What was the size of the India Award?

Operator

Yes, it was about 9,000,000

Speaker 5

And what's the delivery timeframe on that?

Operator

I'd say over the next year and a half.

Speaker 5

Okay. Okay, great. Congratulations. And It's good to see that all your efforts from fiscal 2022, the hard decisions are starting to pay off. Thank you.

Speaker 1

Yes. Thanks, Dick. Thanks, Dick.

Speaker 2

Thank you. Our next question comes from the line of Bill Baldwin with

Speaker 5

I would just like to hear your comments and insights on what you're seeing right now in terms of activity or What kind of project you're kind of aiming for in terms of potential future activity regarding your new energy Initiatives and your cryogenic initiatives that I know you're involved with. Can you provide a little color there as to what types of projects you're working on or looking at?

Speaker 1

Yes, we can. I would say that the hydrogen inquiries have increased. And so there's a lot of these air products types, the industrial gas types of companies that are looking at hydrogen and see a real opportunity to start to serve that market in the future. So I actually went to a hydrogen conference in Houston last month and kind of learned what was going on there.

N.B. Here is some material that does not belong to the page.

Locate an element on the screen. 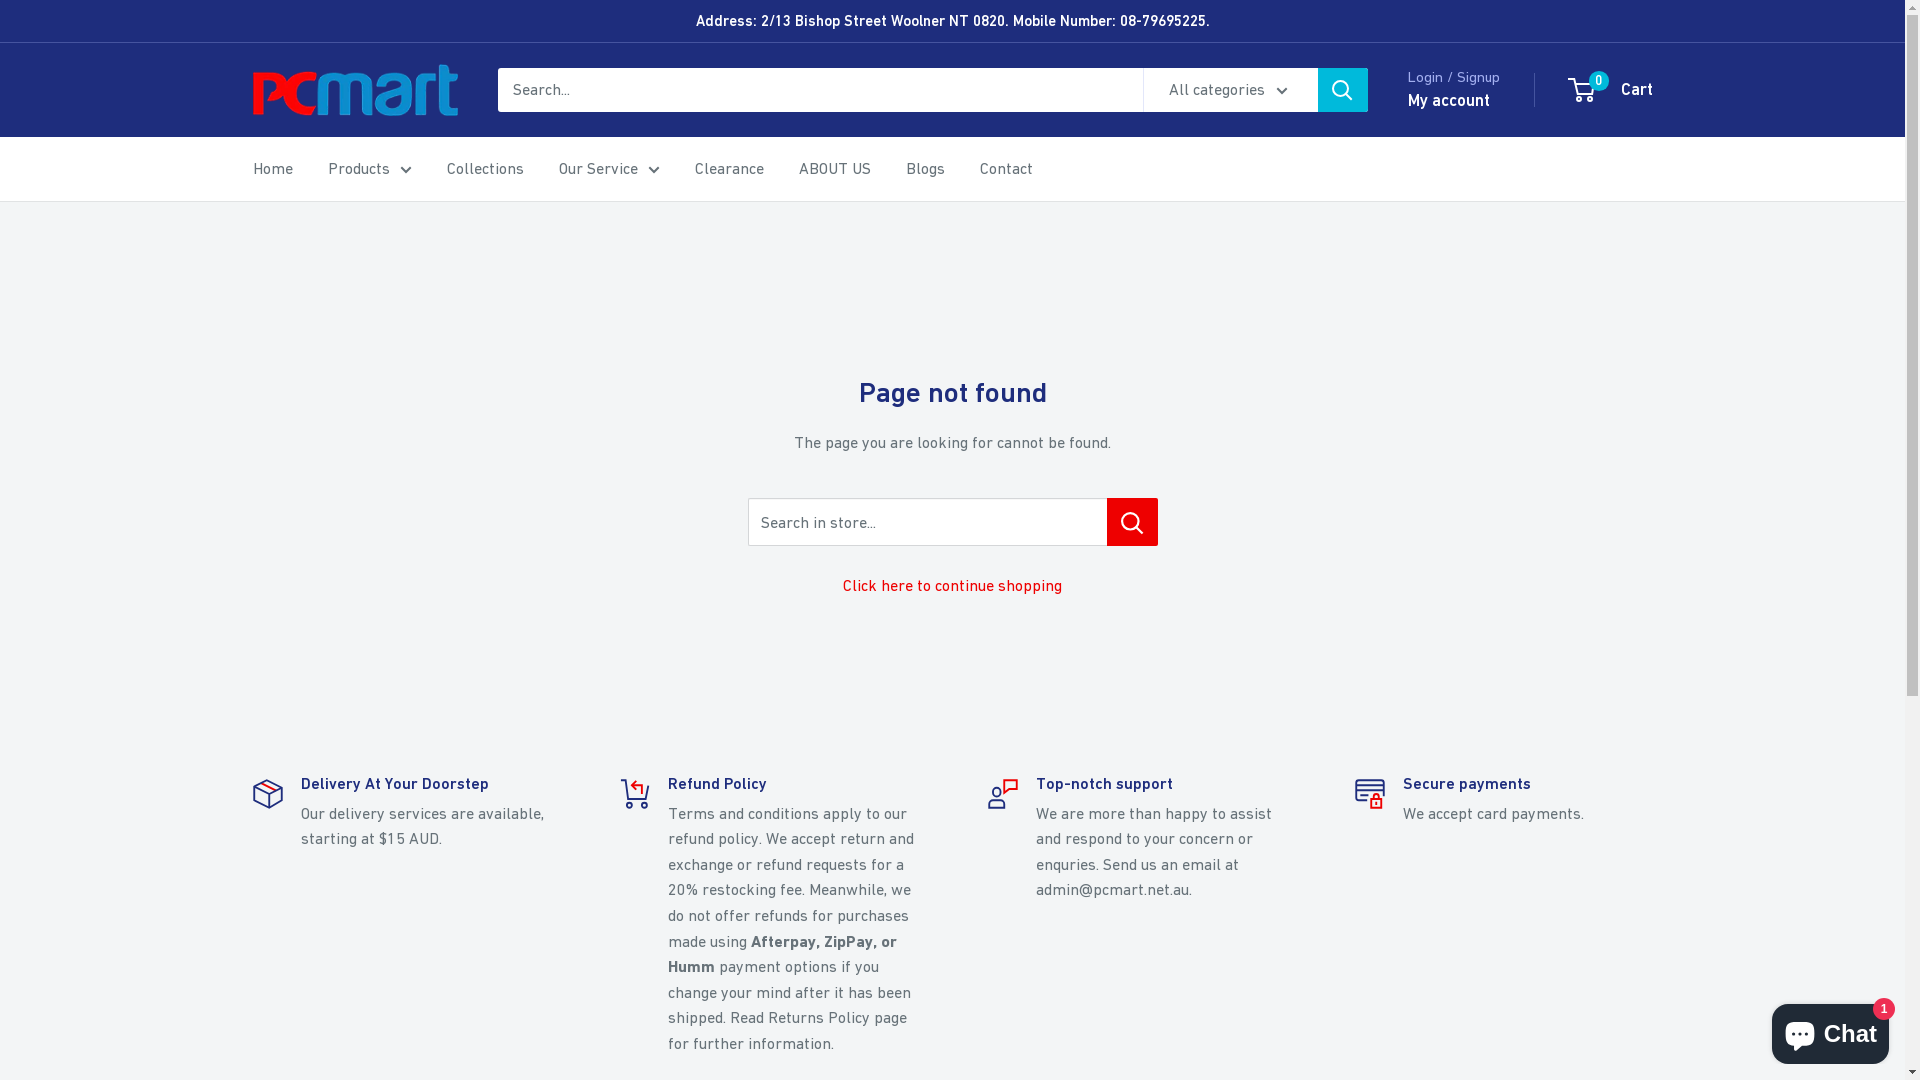 Image resolution: width=1920 pixels, height=1080 pixels. Home is located at coordinates (272, 169).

Lots of technology development, lots of investment in infrastructure for hydrogen production, distribution of hydrogen, fueling of hydrogen vehicles, etcetera.

Speaker 1

Went to the National Renewable Energy Lab to kind of understand what they're doing, quite a bit of activity on the hydrogen side there also. So I would say that the biggest thing that we're seeing is really probably on the hydrogen side And people are interested in all phases from production all the way through fueling Using hydrogen. It's the future is anybody's guess as to how it really unfolds. But there's it's kind of interesting to compare it to the space environment That we saw a decade ago where it was all government and now we're starting to see A few commercial companies starting to put their own money into it. So pretty interesting.

Speaker 1

And then small modular nuclear, We continue to see just a steady push to develop technology there. There are several different Companies that are working in different technology areas and we're trying to support as many As we can, that's a much longer effort I think. I would suspect that the hydrogen effort. If it if the hydrogen economy really goes, we'll pay dividends sooner than the small modular nuclear. But Those are the 2 biggest areas that we're involved with right now.

Speaker 1

Graham is also Supporting some of the biodiesel sustainable aircraft fuel and that those are more on The process size, so some of the heat exchanger vacuum equipment that Graham has made for a long time is being used in those plants also. So we're covering quite a bit of the new energy Phase. And we'll just see we'll see which one really takes off here.

Speaker 5

Thank you, Dan. And any specific comments on the cryogenic projects or types of activities going on there?

Speaker 1

Yes. So cryogenic

Speaker 5

Or is that part of hydrogen or part of

Speaker 1

That's hydrogen, yes. So they're using gas, Hydrogen gas and they're also looking at liquid hydrogen for fuel and transport as well as some of The other carrier type fluids like ammonia. So all of that is being discussed about in the distribution Transportation of hydrogen. Right. And so, yes, that's where the cryogenic pumps come in for the liquid hydrogen.

Speaker 5

Thank you very much.

Speaker 1

Yes. Good talking to you, Bill.

Speaker 5

Absolutely.

Speaker 2

Thank you. We have no further questions at this time. I would now like to turn the floor back over to management for closing comments.

Speaker 1

Thank you for joining us today. We continue to demonstrate progress with our plan And we are putting proof points on the board. We have lots of opportunity to continue to grow and diversify. I look forward to updating you further with our Q2. Enjoy your day.

Speaker 2

Ladies and gentlemen, this does conclude today's teleconference.